*WHAT YOU NEED TO DO*
All of the data needs to be repeated exactly.

Segment Start: GIVEN DATA

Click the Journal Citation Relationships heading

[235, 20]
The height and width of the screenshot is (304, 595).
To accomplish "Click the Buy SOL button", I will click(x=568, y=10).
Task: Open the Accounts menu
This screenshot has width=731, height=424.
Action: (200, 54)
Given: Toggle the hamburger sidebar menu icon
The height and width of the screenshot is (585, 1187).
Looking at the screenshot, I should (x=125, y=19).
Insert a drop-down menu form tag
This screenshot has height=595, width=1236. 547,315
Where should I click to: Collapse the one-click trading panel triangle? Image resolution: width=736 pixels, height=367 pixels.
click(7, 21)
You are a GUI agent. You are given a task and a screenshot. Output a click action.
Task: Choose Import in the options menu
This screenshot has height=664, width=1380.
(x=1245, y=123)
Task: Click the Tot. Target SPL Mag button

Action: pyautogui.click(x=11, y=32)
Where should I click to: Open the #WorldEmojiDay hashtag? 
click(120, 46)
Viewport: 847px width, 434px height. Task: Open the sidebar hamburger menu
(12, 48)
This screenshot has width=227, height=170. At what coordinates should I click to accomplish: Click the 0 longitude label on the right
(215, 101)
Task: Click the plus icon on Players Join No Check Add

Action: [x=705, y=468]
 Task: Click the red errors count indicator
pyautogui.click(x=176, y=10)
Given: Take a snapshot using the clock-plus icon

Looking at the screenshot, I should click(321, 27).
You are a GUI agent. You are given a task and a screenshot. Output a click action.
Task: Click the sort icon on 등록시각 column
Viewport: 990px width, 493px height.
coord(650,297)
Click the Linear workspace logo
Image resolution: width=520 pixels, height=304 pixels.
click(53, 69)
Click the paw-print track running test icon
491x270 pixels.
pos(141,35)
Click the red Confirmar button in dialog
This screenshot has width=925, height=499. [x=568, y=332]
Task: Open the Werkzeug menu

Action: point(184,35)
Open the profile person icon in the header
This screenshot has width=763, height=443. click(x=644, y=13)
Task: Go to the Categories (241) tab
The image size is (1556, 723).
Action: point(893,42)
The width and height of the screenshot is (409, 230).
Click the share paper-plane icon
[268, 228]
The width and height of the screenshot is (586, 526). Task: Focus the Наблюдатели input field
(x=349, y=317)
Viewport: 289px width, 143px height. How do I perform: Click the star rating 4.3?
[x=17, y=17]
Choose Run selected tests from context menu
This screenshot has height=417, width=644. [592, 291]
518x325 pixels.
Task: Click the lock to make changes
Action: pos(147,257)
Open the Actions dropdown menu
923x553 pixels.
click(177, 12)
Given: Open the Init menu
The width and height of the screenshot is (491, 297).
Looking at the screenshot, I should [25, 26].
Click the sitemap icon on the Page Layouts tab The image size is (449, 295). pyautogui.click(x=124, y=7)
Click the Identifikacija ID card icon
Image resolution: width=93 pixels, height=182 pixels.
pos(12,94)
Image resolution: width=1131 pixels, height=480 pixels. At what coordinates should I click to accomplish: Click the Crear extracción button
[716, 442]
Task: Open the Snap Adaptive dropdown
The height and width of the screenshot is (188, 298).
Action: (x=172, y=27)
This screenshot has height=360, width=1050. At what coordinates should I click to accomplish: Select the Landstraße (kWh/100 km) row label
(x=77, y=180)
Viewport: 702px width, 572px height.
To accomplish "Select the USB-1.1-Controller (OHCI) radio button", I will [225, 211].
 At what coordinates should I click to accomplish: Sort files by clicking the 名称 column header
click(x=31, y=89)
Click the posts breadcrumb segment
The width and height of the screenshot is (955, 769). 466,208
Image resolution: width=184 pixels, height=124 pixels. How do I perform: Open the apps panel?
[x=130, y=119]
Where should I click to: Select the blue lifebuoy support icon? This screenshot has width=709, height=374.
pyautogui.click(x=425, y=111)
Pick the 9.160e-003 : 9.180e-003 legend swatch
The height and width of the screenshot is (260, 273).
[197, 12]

Segment End: GIVEN DATA

*REPLY*
Click the Journal Citation Relationships heading

[235, 20]
The height and width of the screenshot is (304, 595).
To accomplish "Click the Buy SOL button", I will click(x=568, y=10).
Task: Open the Accounts menu
This screenshot has width=731, height=424.
Action: (200, 54)
Given: Toggle the hamburger sidebar menu icon
The height and width of the screenshot is (585, 1187).
Looking at the screenshot, I should (x=125, y=19).
Insert a drop-down menu form tag
This screenshot has height=595, width=1236. 547,315
Where should I click to: Collapse the one-click trading panel triangle? Image resolution: width=736 pixels, height=367 pixels.
click(7, 21)
You are a GUI agent. You are given a task and a screenshot. Output a click action.
Task: Choose Import in the options menu
This screenshot has height=664, width=1380.
(x=1245, y=123)
Task: Click the Tot. Target SPL Mag button

Action: pyautogui.click(x=11, y=32)
Where should I click to: Open the #WorldEmojiDay hashtag? 
click(120, 46)
Viewport: 847px width, 434px height. Task: Open the sidebar hamburger menu
(12, 48)
This screenshot has width=227, height=170. At what coordinates should I click to accomplish: Click the 0 longitude label on the right
(215, 101)
Task: Click the plus icon on Players Join No Check Add

Action: [x=705, y=468]
 Task: Click the red errors count indicator
pyautogui.click(x=176, y=10)
Given: Take a snapshot using the clock-plus icon

Looking at the screenshot, I should click(321, 27).
You are a GUI agent. You are given a task and a screenshot. Output a click action.
Task: Click the sort icon on 등록시각 column
Viewport: 990px width, 493px height.
coord(650,297)
Click the Linear workspace logo
Image resolution: width=520 pixels, height=304 pixels.
click(53, 69)
Click the paw-print track running test icon
491x270 pixels.
pos(141,35)
Click the red Confirmar button in dialog
This screenshot has width=925, height=499. [x=568, y=332]
Task: Open the Werkzeug menu

Action: point(184,35)
Open the profile person icon in the header
This screenshot has width=763, height=443. click(x=644, y=13)
Task: Go to the Categories (241) tab
The image size is (1556, 723).
Action: point(893,42)
The width and height of the screenshot is (409, 230).
Click the share paper-plane icon
[268, 228]
The width and height of the screenshot is (586, 526). Task: Focus the Наблюдатели input field
(x=349, y=317)
Viewport: 289px width, 143px height. How do I perform: Click the star rating 4.3?
[x=17, y=17]
Choose Run selected tests from context menu
This screenshot has height=417, width=644. [592, 291]
518x325 pixels.
Task: Click the lock to make changes
Action: pos(147,257)
Open the Actions dropdown menu
923x553 pixels.
click(177, 12)
Given: Open the Init menu
The width and height of the screenshot is (491, 297).
Looking at the screenshot, I should [25, 26].
Click the sitemap icon on the Page Layouts tab The image size is (449, 295). pyautogui.click(x=124, y=7)
Click the Identifikacija ID card icon
Image resolution: width=93 pixels, height=182 pixels.
pos(12,94)
Image resolution: width=1131 pixels, height=480 pixels. At what coordinates should I click to accomplish: Click the Crear extracción button
[716, 442]
Task: Open the Snap Adaptive dropdown
The height and width of the screenshot is (188, 298).
Action: (x=172, y=27)
This screenshot has height=360, width=1050. At what coordinates should I click to accomplish: Select the Landstraße (kWh/100 km) row label
(x=77, y=180)
Viewport: 702px width, 572px height.
To accomplish "Select the USB-1.1-Controller (OHCI) radio button", I will [225, 211].
 At what coordinates should I click to accomplish: Sort files by clicking the 名称 column header
click(x=31, y=89)
Click the posts breadcrumb segment
The width and height of the screenshot is (955, 769). 466,208
Image resolution: width=184 pixels, height=124 pixels. How do I perform: Open the apps panel?
[x=130, y=119]
Where should I click to: Select the blue lifebuoy support icon? This screenshot has width=709, height=374.
pyautogui.click(x=425, y=111)
Pick the 9.160e-003 : 9.180e-003 legend swatch
The height and width of the screenshot is (260, 273).
[197, 12]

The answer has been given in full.